*What is being asked*.
From the data below, tally each line that has "Identify" in it, then give that tally without comment.

*Stored items*.
╔══

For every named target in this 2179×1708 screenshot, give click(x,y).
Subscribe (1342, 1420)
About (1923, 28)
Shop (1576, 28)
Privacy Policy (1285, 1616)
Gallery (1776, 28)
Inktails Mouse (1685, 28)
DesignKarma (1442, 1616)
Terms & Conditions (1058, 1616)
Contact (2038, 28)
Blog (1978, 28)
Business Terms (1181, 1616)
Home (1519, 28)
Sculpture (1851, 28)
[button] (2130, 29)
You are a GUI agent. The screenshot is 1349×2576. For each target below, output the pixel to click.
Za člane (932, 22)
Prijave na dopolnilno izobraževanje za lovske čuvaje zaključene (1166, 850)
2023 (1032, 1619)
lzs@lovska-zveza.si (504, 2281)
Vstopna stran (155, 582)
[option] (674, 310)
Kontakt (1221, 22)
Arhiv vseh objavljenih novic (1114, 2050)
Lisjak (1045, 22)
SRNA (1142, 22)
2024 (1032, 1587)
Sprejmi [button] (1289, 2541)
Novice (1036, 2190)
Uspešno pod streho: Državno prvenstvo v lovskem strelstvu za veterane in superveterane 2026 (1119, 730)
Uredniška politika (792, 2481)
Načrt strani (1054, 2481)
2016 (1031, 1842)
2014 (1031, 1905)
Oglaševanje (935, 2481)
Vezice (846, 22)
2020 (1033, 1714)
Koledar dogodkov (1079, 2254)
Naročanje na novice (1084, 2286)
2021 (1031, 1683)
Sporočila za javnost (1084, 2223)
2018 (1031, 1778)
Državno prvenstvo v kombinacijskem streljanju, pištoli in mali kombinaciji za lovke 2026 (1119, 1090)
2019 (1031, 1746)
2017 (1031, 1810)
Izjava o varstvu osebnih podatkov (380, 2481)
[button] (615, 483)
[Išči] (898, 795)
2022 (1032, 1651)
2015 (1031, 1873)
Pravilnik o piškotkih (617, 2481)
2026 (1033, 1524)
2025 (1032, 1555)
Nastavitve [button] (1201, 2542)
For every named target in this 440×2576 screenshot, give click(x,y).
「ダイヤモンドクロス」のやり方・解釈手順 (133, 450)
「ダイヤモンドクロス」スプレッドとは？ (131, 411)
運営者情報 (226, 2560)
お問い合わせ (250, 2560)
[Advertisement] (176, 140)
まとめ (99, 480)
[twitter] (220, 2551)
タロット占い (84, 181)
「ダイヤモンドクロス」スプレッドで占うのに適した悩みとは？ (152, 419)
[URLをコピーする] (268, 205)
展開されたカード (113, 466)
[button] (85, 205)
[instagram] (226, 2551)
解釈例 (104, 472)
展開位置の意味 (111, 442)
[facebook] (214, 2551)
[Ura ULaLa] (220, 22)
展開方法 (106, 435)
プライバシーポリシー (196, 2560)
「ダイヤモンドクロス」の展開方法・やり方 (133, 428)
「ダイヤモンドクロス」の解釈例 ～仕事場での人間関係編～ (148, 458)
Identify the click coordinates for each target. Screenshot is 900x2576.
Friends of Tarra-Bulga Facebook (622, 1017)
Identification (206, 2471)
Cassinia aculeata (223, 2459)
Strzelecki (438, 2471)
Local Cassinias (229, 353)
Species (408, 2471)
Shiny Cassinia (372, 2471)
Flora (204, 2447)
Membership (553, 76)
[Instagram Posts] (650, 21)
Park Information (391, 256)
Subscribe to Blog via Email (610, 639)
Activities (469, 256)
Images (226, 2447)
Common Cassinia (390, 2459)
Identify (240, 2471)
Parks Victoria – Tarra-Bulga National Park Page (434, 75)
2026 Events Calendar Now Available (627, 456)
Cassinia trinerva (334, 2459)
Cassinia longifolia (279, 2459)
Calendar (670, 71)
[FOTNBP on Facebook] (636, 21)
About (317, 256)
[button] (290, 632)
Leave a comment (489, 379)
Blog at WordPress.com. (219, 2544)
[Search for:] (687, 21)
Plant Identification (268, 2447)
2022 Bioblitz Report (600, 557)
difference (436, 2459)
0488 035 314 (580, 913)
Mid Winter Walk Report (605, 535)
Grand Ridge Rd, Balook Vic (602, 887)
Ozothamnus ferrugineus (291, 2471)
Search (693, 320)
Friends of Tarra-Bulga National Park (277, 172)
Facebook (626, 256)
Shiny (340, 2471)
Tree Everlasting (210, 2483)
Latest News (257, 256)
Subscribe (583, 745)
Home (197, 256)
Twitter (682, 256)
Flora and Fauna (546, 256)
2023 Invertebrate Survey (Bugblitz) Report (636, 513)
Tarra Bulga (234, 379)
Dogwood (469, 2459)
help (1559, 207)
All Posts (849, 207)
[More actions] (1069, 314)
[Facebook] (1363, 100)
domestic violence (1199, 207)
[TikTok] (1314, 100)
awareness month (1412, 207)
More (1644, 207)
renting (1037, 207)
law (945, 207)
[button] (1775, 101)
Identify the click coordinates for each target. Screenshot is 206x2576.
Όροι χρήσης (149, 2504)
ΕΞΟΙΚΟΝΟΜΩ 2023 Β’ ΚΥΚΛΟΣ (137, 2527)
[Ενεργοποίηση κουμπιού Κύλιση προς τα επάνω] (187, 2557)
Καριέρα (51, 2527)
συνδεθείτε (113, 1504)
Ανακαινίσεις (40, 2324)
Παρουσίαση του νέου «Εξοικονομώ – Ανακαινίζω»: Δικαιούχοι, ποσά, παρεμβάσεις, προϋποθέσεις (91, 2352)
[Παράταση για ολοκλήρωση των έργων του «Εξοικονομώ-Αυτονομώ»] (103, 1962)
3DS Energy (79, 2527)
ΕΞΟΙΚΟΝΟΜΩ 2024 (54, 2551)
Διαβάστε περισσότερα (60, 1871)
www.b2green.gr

╚══

*The answer*.
3